== PASSAGE FOR REVIEW ==
We’re all suffering from repeal-and-replace exhaustion, so I’ll keep this light and entertaining. Or at least try to.
Quick – Is work comp the lion or the gazelle?
With ACA very likely to remain the law of the land, here are the over-arching implications for workers’ comp:
- Growing cost pressure on providers from group health and governmental payers will make those providers increasingly look to work comp to replace “lost income”
- Healthier workers will heal faster and need fewer healthcare services
Revenue maximization is the industry term for getting as much revenue from each patient as possible. This entails:
- using the hospital “chargemaster” to set prices to drive higher reimbursement;
- using sophisticated software to avoid service denials or rejections;
- finagling codes to get higher reimbursement; and
- focusing on specific niches among many other tools/processes/approaches.
Rest assured work comp is one of the payers in the cross-hairs of “revenue maximizers”.
===
* [INSTRUCTIONS FOR THE TASK]
Answer these questions from the piece on workers' comp and the ACA.
(a) What two things does it say healthier workers will do?
(b) How does it define revenue maximization?
(c) What tool does it say is used to set prices to drive higher reimbursement?
The material after this text has nothing to do with it.
== DATASET RECORDS ==
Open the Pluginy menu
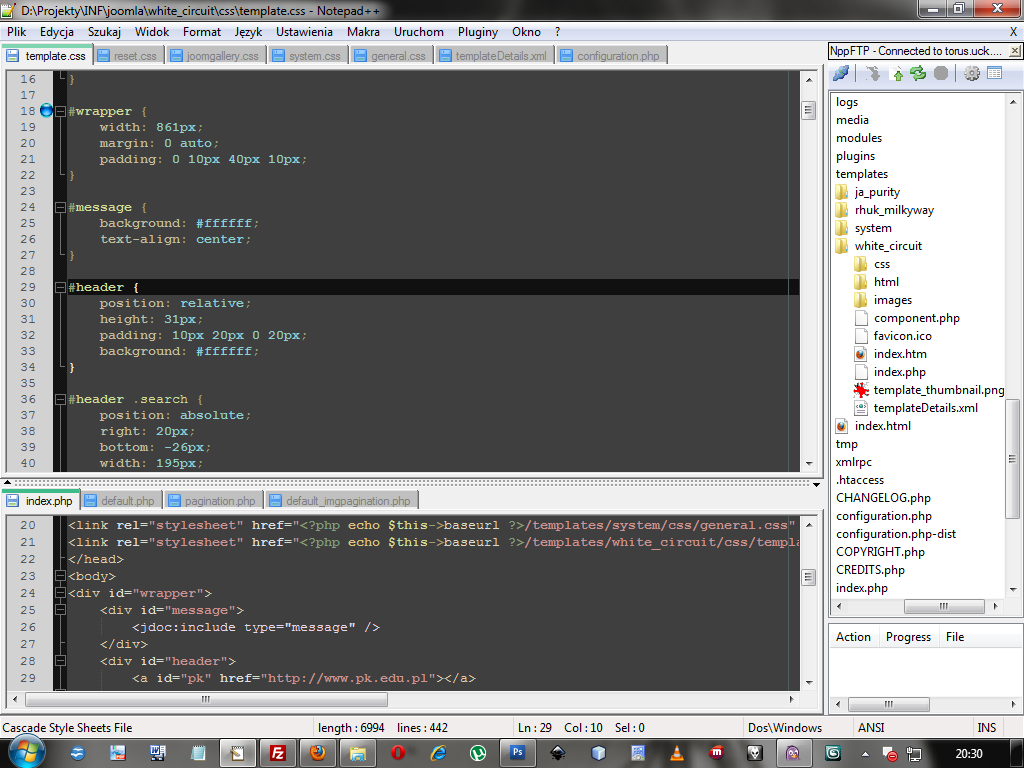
===
== DATASET RECORDS ==
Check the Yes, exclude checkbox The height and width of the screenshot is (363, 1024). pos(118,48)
===
== DATASET RECORDS ==
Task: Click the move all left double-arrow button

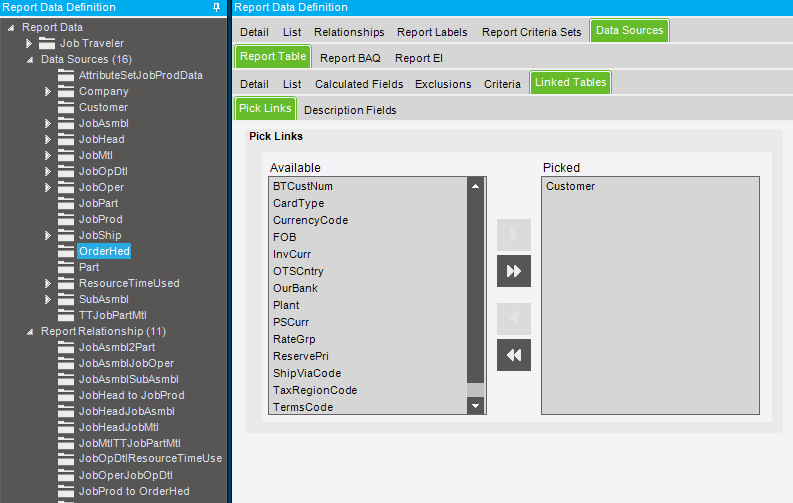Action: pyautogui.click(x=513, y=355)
===
* [TASK OUTPUT]
(a) Heal faster and need fewer healthcare services.
(b) Getting as much revenue from each patient as possible.
(c) The hospital "chargemaster."